__Work order__
From the listing below, select every line where the word "computer" appears.

□ □ □

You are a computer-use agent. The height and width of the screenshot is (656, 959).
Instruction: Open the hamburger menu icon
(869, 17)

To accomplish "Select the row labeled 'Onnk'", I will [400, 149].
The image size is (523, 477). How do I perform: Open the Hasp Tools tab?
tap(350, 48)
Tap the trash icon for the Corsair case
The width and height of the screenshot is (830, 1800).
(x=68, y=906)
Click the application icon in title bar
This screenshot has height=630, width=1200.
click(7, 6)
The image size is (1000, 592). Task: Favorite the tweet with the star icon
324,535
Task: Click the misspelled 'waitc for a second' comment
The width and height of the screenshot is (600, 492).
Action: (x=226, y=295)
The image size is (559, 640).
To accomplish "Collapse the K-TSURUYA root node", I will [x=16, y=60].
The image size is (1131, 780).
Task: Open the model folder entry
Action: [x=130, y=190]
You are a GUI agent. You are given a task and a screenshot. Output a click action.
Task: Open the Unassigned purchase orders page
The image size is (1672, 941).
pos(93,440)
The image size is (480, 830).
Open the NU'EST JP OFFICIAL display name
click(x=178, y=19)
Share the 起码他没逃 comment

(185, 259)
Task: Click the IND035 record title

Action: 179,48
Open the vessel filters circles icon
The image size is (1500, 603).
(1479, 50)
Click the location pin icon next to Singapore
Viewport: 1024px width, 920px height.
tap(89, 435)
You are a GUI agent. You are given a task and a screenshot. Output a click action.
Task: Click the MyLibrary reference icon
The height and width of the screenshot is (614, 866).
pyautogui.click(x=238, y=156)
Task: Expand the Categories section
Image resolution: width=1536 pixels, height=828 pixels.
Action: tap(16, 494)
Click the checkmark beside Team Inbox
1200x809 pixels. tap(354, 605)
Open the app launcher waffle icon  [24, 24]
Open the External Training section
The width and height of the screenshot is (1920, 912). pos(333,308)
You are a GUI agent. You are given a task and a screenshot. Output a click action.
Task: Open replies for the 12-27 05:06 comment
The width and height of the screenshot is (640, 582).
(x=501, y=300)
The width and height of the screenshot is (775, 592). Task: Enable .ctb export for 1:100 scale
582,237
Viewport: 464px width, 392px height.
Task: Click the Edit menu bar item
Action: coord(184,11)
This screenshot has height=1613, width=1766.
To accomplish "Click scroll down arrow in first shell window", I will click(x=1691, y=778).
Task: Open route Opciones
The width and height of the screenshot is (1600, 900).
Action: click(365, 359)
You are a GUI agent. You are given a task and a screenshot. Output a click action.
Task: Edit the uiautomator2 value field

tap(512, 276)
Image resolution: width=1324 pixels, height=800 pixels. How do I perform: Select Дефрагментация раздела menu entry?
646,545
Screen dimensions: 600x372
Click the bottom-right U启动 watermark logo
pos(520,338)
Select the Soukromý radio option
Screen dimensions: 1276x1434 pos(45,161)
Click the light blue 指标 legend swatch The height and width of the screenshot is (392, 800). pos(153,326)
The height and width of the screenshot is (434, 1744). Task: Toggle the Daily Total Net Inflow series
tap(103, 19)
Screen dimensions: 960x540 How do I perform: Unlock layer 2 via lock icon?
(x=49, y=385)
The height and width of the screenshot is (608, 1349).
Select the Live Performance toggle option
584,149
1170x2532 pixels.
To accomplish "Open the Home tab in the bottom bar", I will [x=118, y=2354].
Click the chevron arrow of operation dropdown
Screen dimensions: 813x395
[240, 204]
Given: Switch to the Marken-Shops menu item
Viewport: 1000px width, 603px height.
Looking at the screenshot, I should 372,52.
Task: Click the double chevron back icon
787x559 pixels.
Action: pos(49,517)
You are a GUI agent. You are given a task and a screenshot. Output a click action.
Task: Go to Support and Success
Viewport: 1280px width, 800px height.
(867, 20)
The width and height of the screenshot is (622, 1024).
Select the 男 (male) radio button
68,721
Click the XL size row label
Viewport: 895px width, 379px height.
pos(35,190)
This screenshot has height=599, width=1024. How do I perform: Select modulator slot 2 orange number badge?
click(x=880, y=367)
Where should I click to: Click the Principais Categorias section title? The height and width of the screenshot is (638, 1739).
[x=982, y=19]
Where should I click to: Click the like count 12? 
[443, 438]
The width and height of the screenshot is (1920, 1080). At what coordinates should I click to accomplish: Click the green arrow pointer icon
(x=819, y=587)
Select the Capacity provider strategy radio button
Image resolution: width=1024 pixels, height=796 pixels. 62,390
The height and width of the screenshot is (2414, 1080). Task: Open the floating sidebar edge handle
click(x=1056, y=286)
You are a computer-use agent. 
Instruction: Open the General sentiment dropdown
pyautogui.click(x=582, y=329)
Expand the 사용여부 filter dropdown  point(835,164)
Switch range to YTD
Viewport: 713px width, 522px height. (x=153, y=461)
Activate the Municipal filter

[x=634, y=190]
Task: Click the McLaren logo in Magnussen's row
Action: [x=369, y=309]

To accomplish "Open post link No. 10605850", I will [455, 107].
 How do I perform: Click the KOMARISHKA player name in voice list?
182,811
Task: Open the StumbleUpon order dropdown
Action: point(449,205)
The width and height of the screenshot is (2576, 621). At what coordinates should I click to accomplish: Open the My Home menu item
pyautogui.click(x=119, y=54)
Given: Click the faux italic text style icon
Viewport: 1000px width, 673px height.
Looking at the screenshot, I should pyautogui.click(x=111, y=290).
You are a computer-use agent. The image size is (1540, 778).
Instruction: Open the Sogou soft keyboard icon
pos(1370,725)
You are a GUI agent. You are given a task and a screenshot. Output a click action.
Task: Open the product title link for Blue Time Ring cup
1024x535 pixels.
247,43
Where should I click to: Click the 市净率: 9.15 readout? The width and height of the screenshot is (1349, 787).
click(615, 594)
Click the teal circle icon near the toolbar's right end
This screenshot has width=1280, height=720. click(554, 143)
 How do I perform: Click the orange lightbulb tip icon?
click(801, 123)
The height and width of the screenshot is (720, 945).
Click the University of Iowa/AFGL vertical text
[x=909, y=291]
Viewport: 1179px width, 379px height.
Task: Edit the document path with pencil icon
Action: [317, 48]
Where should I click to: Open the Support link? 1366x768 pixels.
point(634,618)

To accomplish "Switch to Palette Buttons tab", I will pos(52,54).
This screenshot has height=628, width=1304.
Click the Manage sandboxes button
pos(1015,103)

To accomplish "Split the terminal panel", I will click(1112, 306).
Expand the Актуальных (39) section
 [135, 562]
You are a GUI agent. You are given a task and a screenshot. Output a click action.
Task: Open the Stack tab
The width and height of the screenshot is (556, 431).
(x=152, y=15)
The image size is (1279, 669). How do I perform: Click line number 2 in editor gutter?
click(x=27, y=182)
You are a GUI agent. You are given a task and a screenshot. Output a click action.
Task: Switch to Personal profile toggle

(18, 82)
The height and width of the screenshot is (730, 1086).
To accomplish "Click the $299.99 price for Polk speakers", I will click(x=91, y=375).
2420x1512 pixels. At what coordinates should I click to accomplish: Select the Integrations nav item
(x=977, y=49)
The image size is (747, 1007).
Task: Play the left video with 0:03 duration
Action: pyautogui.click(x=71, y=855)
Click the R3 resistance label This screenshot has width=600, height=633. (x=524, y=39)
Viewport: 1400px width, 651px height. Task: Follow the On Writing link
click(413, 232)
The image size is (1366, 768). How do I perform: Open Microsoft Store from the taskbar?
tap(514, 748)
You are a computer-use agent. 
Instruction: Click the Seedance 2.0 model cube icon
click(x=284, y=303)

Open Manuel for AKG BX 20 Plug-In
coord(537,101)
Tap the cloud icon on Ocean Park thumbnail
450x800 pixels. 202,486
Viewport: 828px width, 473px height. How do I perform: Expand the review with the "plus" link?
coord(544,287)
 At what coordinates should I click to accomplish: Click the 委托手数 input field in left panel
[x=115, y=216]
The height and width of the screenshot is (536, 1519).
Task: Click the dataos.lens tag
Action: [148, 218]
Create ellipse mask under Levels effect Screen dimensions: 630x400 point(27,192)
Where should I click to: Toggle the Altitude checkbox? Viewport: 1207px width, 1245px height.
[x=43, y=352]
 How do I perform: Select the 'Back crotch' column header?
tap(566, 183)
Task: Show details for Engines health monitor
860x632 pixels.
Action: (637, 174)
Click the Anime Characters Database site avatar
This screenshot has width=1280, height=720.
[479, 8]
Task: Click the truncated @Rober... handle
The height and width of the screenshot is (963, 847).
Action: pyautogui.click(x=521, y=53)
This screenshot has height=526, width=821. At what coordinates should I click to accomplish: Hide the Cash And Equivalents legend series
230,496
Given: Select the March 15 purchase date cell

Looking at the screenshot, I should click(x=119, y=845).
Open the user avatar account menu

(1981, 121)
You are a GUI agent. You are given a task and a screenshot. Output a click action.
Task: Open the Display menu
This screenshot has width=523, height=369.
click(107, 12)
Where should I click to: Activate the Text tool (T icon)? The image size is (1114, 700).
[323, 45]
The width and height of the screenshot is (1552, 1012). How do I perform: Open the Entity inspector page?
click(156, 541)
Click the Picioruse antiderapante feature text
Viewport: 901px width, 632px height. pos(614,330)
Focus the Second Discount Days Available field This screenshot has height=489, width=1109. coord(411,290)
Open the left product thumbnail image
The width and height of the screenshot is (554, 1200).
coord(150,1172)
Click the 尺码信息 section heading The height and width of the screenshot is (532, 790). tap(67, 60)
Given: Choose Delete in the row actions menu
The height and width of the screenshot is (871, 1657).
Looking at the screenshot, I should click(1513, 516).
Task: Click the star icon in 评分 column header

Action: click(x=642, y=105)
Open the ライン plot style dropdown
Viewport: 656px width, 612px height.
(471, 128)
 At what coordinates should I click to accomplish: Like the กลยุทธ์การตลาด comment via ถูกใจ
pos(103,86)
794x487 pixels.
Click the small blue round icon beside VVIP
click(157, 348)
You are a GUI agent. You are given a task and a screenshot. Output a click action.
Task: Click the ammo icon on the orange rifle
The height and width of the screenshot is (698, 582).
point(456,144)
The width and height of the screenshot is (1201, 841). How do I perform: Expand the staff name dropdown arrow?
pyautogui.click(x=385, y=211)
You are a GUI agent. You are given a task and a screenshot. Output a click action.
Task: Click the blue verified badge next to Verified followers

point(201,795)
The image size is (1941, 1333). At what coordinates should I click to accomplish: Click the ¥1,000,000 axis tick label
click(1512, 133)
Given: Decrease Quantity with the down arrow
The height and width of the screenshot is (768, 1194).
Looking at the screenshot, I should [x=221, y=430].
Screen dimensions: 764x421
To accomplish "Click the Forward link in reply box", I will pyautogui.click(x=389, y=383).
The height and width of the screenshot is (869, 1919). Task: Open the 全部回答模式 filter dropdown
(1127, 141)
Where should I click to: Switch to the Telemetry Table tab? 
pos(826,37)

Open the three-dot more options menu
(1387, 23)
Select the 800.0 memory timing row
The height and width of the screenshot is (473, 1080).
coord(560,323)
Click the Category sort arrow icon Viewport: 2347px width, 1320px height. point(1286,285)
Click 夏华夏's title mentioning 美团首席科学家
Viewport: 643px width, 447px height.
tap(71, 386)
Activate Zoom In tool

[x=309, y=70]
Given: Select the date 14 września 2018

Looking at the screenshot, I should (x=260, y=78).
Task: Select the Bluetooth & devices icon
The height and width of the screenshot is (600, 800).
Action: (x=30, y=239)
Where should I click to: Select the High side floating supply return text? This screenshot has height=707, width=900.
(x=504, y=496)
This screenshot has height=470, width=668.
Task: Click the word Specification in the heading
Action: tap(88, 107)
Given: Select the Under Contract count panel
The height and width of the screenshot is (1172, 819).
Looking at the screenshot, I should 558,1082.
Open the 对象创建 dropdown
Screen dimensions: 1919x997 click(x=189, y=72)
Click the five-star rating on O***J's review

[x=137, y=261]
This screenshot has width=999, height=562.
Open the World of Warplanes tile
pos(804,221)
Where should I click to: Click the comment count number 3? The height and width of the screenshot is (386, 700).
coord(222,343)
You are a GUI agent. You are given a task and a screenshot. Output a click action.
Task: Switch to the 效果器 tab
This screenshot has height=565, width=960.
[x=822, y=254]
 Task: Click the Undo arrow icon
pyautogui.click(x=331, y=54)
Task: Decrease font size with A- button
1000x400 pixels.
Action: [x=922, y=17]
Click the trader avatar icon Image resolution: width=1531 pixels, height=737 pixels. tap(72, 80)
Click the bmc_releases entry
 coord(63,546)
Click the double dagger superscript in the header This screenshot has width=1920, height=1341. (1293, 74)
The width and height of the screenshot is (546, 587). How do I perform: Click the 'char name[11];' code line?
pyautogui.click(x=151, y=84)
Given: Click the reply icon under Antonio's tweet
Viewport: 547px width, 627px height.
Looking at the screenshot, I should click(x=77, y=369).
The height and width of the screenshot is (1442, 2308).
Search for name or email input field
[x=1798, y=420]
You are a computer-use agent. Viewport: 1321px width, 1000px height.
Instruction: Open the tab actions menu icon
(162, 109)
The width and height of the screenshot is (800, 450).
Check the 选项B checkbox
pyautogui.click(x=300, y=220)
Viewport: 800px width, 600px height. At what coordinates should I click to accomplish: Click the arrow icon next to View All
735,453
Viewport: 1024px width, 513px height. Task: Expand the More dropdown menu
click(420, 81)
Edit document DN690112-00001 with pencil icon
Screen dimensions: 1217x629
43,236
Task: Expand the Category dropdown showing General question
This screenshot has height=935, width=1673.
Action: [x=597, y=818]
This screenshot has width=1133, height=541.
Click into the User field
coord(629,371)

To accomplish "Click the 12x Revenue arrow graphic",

□ □ □

__Output for this task__
You are a computer-use agent. The height and width of the screenshot is (656, 959).
You are a computer-use agent. 
You are a computer-use agent. The image size is (1540, 778).
You are a computer-use agent. 
You are a computer-use agent. Viewport: 1321px width, 1000px height.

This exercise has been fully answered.